- **STATED EXERCISE**
Count the lines in the rows below that contain the string "link". Reply with the number alone.

- **RECORD EXCERPTS**
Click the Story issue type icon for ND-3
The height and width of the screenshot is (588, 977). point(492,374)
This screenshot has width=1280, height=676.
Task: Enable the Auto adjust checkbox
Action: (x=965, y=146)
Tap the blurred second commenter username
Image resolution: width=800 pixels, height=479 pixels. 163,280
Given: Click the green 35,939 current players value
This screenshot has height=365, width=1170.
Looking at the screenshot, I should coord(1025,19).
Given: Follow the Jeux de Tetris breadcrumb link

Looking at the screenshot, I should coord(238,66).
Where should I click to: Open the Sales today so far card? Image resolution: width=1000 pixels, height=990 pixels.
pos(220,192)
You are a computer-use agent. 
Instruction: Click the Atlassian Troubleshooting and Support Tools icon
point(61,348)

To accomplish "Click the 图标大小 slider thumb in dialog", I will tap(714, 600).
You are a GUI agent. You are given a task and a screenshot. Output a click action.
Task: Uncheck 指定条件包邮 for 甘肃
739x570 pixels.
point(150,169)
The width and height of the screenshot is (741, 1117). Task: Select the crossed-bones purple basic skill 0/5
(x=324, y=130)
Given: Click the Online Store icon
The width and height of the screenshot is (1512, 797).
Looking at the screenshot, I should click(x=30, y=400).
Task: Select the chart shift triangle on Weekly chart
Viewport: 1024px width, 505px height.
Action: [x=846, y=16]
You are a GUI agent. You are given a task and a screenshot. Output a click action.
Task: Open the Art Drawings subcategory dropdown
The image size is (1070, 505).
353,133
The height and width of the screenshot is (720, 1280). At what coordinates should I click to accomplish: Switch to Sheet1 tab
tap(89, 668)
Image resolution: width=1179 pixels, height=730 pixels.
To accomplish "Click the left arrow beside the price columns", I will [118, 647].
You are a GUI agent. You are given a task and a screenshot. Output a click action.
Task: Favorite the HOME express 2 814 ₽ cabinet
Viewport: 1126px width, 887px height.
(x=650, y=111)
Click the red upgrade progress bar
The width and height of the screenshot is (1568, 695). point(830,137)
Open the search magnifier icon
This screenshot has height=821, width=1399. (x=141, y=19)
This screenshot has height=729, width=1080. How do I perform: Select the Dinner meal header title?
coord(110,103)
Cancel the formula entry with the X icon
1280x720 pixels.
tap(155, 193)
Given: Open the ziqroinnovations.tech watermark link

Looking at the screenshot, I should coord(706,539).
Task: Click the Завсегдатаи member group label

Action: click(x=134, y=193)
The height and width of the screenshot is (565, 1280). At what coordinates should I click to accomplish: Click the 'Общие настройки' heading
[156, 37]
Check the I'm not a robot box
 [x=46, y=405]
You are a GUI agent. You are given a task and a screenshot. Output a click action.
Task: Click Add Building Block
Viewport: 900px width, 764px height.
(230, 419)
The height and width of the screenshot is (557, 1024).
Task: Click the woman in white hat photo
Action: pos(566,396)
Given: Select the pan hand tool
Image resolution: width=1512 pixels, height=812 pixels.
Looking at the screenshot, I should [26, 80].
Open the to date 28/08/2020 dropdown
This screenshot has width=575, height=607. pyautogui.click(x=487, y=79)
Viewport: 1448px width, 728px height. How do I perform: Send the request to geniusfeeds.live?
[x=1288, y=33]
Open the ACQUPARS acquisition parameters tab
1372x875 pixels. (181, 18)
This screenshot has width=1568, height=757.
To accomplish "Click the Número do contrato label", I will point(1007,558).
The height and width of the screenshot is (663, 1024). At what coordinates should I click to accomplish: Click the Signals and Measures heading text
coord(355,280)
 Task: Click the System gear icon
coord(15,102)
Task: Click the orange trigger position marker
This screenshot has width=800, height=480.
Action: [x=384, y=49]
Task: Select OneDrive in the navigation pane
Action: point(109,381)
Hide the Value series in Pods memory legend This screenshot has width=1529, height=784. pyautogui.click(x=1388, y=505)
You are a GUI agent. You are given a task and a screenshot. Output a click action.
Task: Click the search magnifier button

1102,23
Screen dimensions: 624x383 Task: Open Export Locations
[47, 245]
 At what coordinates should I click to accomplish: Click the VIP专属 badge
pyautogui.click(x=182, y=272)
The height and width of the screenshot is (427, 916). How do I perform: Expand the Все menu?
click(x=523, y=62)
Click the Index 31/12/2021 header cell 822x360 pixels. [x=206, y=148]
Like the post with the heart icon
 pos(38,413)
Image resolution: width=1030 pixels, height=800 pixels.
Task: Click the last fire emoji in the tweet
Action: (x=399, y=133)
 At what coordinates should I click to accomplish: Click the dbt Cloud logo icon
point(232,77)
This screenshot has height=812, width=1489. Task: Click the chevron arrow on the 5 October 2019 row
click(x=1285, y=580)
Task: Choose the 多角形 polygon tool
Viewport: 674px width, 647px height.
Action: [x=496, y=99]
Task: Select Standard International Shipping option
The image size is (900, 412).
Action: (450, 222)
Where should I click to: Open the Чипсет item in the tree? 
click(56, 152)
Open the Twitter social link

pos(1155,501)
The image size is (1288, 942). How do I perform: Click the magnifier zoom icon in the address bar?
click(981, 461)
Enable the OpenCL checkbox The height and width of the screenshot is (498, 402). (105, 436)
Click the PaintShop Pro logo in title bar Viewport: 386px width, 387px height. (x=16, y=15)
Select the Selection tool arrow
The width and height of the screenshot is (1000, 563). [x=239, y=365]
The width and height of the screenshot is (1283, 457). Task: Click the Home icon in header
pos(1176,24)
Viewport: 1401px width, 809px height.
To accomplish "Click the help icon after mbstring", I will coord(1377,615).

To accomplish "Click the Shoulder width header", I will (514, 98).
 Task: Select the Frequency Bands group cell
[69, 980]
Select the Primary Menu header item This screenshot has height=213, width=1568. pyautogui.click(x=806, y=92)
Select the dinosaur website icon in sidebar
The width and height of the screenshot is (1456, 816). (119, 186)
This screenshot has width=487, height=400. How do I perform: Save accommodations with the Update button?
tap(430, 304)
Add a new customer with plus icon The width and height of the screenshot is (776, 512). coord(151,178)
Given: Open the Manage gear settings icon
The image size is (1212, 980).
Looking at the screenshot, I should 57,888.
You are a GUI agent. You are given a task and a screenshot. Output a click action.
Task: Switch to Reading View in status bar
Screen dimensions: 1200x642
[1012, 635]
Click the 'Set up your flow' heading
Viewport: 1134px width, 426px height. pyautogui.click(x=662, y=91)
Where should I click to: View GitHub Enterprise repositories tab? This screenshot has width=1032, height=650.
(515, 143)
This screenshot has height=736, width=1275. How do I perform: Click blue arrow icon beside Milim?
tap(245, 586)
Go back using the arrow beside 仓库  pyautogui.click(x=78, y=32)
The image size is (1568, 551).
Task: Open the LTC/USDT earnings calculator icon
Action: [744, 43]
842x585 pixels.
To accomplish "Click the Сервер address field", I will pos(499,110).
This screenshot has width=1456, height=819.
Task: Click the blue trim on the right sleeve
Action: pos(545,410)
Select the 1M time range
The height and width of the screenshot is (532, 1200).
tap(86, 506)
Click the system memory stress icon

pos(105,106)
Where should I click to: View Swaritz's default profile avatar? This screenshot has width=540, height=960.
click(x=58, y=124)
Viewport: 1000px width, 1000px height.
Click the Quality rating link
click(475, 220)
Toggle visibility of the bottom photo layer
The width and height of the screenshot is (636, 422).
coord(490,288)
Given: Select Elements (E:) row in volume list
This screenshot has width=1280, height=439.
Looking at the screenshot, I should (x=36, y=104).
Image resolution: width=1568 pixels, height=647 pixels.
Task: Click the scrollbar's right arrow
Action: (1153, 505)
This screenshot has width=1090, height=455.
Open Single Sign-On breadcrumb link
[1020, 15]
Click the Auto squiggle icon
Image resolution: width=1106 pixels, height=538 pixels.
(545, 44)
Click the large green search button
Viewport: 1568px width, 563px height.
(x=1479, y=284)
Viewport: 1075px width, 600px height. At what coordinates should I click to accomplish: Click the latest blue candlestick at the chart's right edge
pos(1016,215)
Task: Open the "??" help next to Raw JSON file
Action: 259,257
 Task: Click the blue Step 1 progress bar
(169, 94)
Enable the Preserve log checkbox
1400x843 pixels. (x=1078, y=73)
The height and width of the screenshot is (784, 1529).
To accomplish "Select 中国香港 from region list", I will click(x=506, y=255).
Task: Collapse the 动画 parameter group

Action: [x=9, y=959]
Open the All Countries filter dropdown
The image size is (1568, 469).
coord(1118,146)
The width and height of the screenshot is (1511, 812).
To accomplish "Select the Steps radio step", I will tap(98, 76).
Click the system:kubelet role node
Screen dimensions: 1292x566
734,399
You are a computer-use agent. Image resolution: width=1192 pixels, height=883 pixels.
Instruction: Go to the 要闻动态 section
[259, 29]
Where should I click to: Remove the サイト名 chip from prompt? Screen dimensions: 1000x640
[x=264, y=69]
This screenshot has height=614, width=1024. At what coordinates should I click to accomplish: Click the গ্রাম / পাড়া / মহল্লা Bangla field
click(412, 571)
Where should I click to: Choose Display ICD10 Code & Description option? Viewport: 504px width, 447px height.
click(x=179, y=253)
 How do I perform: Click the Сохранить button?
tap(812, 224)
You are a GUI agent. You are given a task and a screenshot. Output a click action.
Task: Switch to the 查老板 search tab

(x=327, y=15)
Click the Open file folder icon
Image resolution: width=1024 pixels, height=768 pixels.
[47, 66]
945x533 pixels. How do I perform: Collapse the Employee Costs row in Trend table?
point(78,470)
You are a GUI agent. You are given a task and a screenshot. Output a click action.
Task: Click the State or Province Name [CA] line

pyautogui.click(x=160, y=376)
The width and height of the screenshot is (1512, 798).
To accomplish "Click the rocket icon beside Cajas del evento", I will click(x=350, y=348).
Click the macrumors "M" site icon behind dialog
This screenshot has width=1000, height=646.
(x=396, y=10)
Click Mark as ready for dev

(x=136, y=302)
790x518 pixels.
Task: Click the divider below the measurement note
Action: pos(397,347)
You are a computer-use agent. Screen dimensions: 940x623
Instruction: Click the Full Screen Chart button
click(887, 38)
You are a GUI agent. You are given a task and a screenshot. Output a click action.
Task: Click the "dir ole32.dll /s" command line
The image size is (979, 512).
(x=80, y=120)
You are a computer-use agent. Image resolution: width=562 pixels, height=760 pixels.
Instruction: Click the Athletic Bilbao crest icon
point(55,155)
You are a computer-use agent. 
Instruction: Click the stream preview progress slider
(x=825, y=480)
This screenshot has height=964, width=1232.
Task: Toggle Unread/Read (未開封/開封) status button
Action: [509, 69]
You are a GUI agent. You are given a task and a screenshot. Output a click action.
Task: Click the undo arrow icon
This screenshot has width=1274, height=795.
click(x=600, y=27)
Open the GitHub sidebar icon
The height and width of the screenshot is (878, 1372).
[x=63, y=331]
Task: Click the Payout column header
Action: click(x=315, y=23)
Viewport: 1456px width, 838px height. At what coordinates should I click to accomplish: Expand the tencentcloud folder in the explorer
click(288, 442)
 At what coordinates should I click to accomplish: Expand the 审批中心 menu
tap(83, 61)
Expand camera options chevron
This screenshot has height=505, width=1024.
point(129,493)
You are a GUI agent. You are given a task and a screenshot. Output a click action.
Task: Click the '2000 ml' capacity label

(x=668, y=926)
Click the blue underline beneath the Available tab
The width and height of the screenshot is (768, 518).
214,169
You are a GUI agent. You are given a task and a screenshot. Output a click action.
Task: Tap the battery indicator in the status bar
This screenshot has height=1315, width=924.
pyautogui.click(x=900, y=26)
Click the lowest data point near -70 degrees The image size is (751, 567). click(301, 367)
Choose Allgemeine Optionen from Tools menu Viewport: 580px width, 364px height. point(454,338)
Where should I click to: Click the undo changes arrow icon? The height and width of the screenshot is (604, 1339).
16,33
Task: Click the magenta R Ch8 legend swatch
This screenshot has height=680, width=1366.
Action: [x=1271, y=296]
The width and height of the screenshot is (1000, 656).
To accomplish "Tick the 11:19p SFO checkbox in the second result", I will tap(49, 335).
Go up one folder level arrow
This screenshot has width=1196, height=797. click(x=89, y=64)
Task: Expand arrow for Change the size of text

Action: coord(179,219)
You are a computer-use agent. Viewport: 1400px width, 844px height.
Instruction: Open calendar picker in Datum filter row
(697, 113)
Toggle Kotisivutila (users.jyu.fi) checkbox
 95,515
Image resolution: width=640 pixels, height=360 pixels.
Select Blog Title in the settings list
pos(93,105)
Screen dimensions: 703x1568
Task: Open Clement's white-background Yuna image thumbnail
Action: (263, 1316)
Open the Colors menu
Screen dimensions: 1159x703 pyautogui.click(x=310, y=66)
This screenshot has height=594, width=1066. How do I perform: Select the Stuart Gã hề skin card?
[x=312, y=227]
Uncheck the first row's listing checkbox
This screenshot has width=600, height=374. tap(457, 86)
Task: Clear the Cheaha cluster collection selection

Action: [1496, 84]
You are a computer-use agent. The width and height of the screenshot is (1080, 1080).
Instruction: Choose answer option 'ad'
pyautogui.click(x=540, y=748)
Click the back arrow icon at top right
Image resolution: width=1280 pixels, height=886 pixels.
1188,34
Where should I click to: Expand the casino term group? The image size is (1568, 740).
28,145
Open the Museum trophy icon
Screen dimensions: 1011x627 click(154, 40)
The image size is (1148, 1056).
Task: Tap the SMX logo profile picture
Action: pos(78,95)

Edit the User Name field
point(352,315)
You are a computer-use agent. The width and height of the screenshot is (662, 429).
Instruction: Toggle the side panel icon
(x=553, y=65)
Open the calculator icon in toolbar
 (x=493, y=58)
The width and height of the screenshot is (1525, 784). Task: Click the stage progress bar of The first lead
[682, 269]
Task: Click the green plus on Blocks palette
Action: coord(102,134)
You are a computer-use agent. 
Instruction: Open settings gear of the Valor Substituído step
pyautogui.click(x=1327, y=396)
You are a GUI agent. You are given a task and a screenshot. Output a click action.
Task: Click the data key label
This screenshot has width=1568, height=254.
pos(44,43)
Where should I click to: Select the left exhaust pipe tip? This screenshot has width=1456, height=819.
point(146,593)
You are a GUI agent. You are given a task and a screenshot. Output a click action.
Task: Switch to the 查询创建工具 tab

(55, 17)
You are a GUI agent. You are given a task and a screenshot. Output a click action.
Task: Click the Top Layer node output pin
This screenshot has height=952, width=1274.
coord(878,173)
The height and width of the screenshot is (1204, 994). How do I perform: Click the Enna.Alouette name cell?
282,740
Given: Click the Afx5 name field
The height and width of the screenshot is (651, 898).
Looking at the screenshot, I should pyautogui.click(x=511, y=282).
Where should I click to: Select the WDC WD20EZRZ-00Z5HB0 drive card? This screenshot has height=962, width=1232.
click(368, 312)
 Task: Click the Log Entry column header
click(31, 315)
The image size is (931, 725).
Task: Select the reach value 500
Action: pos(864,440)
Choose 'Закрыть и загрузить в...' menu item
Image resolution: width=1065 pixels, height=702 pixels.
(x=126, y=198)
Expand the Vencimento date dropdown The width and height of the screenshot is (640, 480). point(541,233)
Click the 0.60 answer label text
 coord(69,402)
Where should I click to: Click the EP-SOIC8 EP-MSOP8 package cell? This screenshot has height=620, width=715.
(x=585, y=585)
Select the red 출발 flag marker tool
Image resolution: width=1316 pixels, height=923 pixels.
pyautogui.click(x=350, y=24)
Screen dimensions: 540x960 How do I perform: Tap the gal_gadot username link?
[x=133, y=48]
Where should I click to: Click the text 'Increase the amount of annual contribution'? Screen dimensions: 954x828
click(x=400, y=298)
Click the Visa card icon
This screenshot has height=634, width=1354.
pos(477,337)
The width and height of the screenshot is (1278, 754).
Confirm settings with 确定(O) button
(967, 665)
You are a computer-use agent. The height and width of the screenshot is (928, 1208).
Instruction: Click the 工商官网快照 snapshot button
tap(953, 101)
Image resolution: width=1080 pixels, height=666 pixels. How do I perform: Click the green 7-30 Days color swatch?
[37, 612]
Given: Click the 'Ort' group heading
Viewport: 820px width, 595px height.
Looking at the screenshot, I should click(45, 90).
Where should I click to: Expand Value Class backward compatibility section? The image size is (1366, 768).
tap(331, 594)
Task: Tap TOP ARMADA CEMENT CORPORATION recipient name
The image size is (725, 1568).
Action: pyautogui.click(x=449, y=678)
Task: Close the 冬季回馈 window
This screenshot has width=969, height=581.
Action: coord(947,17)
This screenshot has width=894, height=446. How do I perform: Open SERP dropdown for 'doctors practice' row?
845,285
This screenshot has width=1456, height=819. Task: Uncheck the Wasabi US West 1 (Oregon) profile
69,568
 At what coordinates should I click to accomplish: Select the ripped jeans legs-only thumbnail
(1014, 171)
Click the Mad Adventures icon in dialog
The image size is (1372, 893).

- **SOLUTION BELOW**
6